TEXT:
########################################

IN an exclusive Q&A session with the Ibrox chief executive, Record Sport’s chief sports writer Keith Jackson asks Wallace to explain what is really going on.

 

RANGERS chief Graham Wallace was back in the firing line yesterday after confirming he has agreed £1.5million of loans to keep the club out of short-term financial distress.

 

Fans reacted angrily as details emerged – with hedge fund outfit Laxey Partners set to rake in £150k for lending just £1m for less than six months.

 

Here Record Sport’s chief sports writer Keith Jackson asks the Ibrox CEO to explain what is really going on.

 

KJ: You do appreciate the fans will be hugely concerned you need to raise this £1.5million in the first place? They are repeatedly told there is no need for alarm but you must see why they would be so jittery. The need for this new money – just a year after raising £22m in IPO cash – doesn’t suggest the healthiest of financial positions, does it?

 

GW: The money raised through the IPO has been spent in a variety of ways. But that’s in the past. I can’t respond in detail as to how those monies were used. What I can do is look at the

business as we see it now and how we are going to move it forward. The need for a financial facility is no different for Rangers than for any normal business.

 

We need time for people to see how the business is being

operated and for people’s trust in Rangers as an organisation and trust in the credibility of those who are running it.

 

KJ: But you are getting a hard time about this loan from elements of your own support. Many of them ask why Laxey and why the Easdales? Why were other shareholders not invited to loan the club their money?

 

GW: The board looked at a long list of alternative sources of short-term funding. The club, through its adviser, thought this opportunity made the most sense. A third of the money is coming totally interest free. No costs, no interest and no cost to the club to service the facility. That’s the cheapest money you will ever get and if there is a long list of people wishing to support the club to that level then I’d like to talk to them.

########################################

Print the passage of the Rangers loan interview word for word, starting at "operated and for" and ending at "club their money?".

########################################

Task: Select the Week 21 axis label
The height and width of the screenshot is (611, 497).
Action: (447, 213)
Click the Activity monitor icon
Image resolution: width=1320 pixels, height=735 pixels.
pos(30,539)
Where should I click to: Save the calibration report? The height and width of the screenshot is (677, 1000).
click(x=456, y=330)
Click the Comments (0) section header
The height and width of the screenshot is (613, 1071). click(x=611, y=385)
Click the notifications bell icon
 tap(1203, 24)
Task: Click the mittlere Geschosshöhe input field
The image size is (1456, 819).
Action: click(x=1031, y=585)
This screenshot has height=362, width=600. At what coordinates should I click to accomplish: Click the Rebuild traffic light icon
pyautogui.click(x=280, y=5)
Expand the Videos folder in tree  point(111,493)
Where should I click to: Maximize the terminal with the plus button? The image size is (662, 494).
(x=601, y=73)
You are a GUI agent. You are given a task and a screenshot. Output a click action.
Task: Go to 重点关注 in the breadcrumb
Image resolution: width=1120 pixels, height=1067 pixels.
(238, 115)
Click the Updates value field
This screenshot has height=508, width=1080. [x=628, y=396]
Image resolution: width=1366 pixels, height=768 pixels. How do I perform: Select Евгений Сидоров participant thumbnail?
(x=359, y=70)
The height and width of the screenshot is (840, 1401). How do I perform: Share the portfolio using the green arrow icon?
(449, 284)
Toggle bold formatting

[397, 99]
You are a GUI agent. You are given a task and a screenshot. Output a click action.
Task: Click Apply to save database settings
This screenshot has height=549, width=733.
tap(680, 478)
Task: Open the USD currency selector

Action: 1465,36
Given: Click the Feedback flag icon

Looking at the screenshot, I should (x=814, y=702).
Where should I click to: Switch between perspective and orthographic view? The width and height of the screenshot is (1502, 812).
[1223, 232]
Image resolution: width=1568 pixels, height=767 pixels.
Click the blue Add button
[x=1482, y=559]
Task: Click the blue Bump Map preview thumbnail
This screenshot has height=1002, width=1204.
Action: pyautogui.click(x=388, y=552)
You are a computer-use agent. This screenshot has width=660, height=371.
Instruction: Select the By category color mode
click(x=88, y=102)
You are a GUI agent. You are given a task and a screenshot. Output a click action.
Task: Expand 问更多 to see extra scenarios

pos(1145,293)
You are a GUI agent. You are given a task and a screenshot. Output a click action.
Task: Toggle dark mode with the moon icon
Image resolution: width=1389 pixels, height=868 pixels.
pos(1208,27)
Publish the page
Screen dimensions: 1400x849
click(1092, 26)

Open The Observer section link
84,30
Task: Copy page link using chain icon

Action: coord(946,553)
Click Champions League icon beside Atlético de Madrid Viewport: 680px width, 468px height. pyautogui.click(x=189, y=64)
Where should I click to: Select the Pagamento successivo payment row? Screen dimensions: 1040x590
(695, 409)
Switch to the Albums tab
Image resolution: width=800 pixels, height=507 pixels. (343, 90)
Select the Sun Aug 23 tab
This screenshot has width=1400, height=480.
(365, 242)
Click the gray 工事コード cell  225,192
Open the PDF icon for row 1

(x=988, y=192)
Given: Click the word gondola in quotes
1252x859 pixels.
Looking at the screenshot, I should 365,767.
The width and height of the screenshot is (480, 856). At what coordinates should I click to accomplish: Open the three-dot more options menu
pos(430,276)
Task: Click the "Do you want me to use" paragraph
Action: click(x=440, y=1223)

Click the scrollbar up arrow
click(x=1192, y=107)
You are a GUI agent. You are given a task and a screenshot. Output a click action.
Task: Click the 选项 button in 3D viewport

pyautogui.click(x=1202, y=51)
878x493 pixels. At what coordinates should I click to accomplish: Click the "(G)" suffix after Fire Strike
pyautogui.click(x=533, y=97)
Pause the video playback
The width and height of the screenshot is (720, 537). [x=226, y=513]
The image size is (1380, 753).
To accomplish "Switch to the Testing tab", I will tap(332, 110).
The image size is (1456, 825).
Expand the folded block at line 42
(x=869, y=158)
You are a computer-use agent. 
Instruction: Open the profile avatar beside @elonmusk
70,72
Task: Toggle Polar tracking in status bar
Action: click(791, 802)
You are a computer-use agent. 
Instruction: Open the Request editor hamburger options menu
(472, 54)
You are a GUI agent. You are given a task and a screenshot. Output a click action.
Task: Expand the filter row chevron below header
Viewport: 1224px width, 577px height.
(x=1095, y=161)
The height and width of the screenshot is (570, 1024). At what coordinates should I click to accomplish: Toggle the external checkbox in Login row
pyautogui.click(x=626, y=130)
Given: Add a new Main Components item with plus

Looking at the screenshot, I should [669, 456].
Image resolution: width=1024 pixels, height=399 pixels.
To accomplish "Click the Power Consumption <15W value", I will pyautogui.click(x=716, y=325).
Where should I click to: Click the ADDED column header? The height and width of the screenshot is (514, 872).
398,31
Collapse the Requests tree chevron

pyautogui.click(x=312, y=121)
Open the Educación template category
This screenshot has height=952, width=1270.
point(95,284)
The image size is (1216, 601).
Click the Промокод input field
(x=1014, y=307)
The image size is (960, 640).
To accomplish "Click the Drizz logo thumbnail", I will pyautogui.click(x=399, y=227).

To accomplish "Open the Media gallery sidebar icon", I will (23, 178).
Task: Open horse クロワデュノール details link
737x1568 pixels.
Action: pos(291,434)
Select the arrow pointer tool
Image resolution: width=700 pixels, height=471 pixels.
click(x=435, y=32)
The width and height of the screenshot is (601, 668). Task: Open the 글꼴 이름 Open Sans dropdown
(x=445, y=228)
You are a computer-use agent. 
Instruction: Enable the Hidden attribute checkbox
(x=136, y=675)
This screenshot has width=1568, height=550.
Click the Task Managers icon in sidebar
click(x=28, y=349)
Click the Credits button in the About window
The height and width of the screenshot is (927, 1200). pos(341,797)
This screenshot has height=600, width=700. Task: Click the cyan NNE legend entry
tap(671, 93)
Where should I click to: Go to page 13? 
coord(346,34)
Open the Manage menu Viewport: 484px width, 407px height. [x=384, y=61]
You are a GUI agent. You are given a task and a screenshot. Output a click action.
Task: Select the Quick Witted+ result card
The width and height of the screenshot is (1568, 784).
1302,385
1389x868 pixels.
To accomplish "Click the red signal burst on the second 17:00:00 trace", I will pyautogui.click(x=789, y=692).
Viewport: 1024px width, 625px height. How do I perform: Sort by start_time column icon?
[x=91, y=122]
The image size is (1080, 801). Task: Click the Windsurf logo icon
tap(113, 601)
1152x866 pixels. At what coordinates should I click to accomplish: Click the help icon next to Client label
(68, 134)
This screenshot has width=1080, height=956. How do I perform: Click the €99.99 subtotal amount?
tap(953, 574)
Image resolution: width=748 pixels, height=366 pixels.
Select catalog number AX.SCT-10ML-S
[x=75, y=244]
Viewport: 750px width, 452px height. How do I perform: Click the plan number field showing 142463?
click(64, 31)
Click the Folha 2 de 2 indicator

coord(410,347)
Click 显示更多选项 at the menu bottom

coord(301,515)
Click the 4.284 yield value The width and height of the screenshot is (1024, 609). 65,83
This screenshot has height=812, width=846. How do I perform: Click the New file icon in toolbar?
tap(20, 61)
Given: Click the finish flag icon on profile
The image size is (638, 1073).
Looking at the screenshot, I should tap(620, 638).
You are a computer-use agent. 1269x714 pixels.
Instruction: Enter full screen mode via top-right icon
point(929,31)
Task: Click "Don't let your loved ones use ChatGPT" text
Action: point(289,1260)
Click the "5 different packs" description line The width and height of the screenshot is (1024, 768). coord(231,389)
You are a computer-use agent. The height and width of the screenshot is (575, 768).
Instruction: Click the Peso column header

########################################

CORRECT RESPONSE:
operated and for people’s trust in Rangers as an organisation and trust in the credibility of those who are running it.

 

KJ: But you are getting a hard time about this loan from elements of your own support. Many of them ask why Laxey and why the Easdales? Why were other shareholders not invited to loan the club their money?